Image by: Rechtspraak.nl

Maged had filed a preliminary injunction against the Erasmus University’s College of Supervisors in an attempt to be reinstated in his PhD position at the Erasmus School of Law. He lost that position on 31 August after refusing to continue working under his supervisor. His request for a different supervisor had been rejected by the faculty.

PhD track can continue

The candidate’s PhD trajectory is part of the European Doctorate in Law & Economics (EDLE) programme, which takes place at three universities: Bologna, Hamburg and Rotterdam, with Rotterdam acting as coordinator. Since Maged still has supervisors in the other universities and won’t defend his dissertation yet in the coming two years, the judge sees no reason for an immediate decision.

The judge also found Maged’s concern that he would no longer meet the EDLE programme’s requirements to be unfounded. “Although the preliminary relief judge understands that Maged wants clarity about the future course of his PhD track (…) he has not made it sufficiently plausible that his PhD will face unacceptable consequences in the short term”, the ruling states.

‘Nazi Arabs’

Maged refused to continue working under his supervisor due to an open letter the professor signed last year.

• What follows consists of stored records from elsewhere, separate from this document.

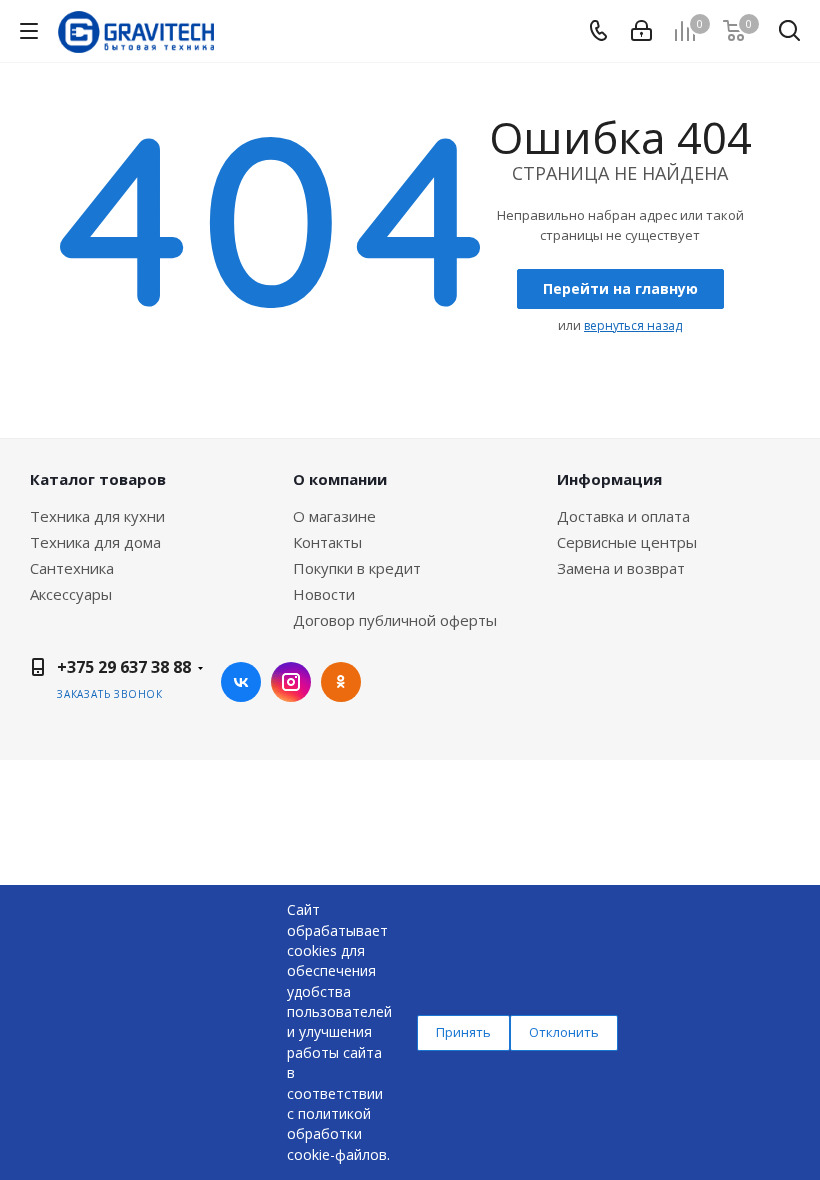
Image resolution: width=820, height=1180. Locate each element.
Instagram (291, 682)
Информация (609, 479)
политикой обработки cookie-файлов (337, 1134)
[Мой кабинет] (641, 31)
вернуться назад (633, 325)
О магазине (334, 516)
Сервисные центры (627, 542)
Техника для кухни (97, 516)
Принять (463, 1032)
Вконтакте (241, 682)
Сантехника (72, 568)
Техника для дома (95, 542)
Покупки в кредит (357, 568)
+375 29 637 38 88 (124, 667)
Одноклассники (341, 682)
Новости (324, 594)
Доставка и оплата (623, 516)
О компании (340, 479)
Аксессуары (71, 594)
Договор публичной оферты (395, 620)
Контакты (327, 542)
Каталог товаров (98, 479)
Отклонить (564, 1032)
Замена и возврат (621, 568)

That letter described accusations of genocide against Israel as antisemitic. He also had serious objections to (re)tweets by the director of the EDLE programme, which included claims that there was no hunger in Gaza and that Palestinians were ‘bloodthirsty Nazi Arabs’. This is the same professor that the Muslim Rights Watch opened a  hotline for and a protest and counter-protest were held on campus.

The PhD candidate then launched a public campaign against the director, sending emails to large groups of staff and posting on LinkedIn, in which she was mentioned by name. The EDLE director filed a complaint about ‘threatening and inappropriate emails’, which was upheld by the Undesirable Conduct Committee (COG).

A date for the substantive hearing of his objection against Erasmus University has yet to be determined.